Humans are considered the main host for the bacteria which cause leprosy, but spill-over to other mammals such as nine-banded armadillos and red squirrels is known to occur.

Leprosy is an infectious disease of the skin and nerves which, if left untreated, can lead to deformities and blindness.

Lead author Dr Kimberley Hockings, of the Centre for Ecology and Conservation, University of Exeter, said: “This is the first confirmation of leprosy in non-human animals in Africa.

“It’s amazing that it also happens to be in our closest living relative, the chimpanzee, especially considering how well studied chimpanzees are in the wild.

“We first noticed possible symptoms of leprosy in a population of chimpanzees in Guinea-Bissau.

“The symptoms appeared to be strikingly similar to those suffered by humans with advanced leprosy, including lesions and ‘claw’ hand.

“We contacted Professor Fabian Leendertz from the Robert Koch Institute to confirm these cases genetically.”

Professor Leendertz and Dr Roman Wittig from the Max Planck Institute for Evolutionary Anthropology identified further cases of leprosy at their study site, Tai National Park, Ivory Coast.

Leprosy was also confirmed through a post-mortem examination of an older female, as well as faecal samples of an adult male which started showing symptoms.

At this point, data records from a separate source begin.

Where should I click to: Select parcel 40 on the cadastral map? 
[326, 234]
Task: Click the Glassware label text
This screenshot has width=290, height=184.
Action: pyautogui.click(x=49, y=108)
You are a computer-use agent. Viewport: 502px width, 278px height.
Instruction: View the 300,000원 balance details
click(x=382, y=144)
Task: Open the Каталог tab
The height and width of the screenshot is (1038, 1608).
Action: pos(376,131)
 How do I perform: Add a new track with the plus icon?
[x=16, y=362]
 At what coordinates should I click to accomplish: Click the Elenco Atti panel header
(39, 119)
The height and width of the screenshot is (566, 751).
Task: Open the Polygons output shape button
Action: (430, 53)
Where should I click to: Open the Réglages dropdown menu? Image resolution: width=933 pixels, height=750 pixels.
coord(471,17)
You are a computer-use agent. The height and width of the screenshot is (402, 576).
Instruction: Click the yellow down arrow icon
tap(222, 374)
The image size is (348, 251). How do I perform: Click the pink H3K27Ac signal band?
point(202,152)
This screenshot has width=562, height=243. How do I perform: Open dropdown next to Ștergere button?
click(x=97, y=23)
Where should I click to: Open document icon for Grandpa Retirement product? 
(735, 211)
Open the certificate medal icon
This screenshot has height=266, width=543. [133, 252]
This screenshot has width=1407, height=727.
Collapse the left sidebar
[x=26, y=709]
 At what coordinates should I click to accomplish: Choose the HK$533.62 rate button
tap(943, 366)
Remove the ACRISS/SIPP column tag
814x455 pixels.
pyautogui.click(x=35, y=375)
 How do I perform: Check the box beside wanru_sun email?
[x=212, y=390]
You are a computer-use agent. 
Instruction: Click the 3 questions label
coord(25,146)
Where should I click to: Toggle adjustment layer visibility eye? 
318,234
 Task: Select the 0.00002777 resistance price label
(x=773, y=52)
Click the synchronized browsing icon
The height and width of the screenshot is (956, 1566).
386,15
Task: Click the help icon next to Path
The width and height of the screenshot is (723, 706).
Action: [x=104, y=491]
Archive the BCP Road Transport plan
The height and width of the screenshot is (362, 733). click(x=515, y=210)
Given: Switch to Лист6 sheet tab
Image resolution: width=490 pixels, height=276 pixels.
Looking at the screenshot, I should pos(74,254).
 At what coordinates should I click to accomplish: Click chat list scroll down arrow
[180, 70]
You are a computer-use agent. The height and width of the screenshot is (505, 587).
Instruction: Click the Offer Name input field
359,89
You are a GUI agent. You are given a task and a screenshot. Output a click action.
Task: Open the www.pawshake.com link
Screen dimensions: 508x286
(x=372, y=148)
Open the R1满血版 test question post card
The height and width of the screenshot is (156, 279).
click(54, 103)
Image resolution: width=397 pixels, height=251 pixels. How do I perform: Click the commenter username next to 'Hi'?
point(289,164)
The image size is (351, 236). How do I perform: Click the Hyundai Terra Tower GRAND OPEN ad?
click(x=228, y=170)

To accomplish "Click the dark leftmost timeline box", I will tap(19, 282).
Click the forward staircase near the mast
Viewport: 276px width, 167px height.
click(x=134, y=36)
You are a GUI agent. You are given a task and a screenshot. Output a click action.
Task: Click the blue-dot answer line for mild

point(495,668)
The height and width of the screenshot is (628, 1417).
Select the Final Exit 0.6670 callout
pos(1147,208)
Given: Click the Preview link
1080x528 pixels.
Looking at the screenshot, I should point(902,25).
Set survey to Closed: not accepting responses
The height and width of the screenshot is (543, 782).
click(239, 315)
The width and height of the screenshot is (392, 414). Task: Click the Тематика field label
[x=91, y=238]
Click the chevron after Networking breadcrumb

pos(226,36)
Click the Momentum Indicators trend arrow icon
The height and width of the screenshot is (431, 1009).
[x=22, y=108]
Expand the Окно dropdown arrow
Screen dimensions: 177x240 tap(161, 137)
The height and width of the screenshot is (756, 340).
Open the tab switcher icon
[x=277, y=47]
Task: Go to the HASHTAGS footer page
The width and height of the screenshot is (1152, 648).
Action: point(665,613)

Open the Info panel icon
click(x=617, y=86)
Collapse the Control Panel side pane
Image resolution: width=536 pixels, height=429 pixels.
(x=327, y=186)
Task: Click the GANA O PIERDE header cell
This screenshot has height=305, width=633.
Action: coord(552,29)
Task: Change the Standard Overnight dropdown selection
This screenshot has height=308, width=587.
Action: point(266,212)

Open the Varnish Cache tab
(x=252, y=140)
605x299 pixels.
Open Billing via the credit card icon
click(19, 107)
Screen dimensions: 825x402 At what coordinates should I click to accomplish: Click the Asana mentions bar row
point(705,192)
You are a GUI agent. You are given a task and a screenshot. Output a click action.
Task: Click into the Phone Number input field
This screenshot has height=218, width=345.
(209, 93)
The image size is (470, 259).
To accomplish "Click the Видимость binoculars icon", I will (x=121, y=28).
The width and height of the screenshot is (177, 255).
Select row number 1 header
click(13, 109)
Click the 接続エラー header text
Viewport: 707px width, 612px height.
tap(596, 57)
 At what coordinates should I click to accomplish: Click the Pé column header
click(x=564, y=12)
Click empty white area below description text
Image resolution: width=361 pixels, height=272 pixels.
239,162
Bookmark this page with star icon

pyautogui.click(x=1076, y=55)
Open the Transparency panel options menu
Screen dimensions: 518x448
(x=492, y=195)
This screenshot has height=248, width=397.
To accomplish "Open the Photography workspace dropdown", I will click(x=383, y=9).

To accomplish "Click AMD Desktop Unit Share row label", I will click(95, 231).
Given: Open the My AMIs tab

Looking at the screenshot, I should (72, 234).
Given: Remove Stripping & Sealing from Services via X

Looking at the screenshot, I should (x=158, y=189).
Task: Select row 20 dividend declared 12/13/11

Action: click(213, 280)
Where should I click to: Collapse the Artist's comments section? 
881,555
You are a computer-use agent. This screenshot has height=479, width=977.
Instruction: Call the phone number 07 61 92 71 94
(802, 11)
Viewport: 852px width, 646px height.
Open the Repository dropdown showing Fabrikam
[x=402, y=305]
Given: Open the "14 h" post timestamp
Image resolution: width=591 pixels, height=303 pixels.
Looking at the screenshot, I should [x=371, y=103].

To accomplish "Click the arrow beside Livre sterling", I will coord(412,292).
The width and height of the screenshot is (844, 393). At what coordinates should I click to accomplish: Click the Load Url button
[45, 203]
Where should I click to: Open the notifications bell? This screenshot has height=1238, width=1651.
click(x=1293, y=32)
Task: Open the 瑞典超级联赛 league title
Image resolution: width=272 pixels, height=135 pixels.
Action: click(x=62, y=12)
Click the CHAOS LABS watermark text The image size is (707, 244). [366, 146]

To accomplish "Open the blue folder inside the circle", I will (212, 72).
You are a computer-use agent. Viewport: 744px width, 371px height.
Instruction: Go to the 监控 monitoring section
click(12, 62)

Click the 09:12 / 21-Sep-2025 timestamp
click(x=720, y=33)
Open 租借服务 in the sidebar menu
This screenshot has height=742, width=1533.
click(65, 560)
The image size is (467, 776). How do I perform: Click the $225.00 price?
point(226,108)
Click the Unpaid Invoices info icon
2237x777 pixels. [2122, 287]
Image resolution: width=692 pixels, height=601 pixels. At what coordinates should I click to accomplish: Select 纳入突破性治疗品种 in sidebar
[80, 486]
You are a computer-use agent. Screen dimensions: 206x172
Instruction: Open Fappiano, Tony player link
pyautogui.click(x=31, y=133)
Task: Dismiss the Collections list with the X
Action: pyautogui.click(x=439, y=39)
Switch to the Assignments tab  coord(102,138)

Although the study is the first to report the disease in wild chimpanzees, there have been cases in captive chimps, researchers say.

Dr Charlotte Avanzi, from Colorado State University, said: “This study unlocks a new step toward the understanding of the disease transmission in endemic countries and more investigations will eventually shed light on the dynamic of transmission between human, animal and environmental sources.”

While leprosy in humans is easily treated with medication, the impact on chimpanzees is hard to predict, the researchers suggest.

The findings are published in the journal Nature.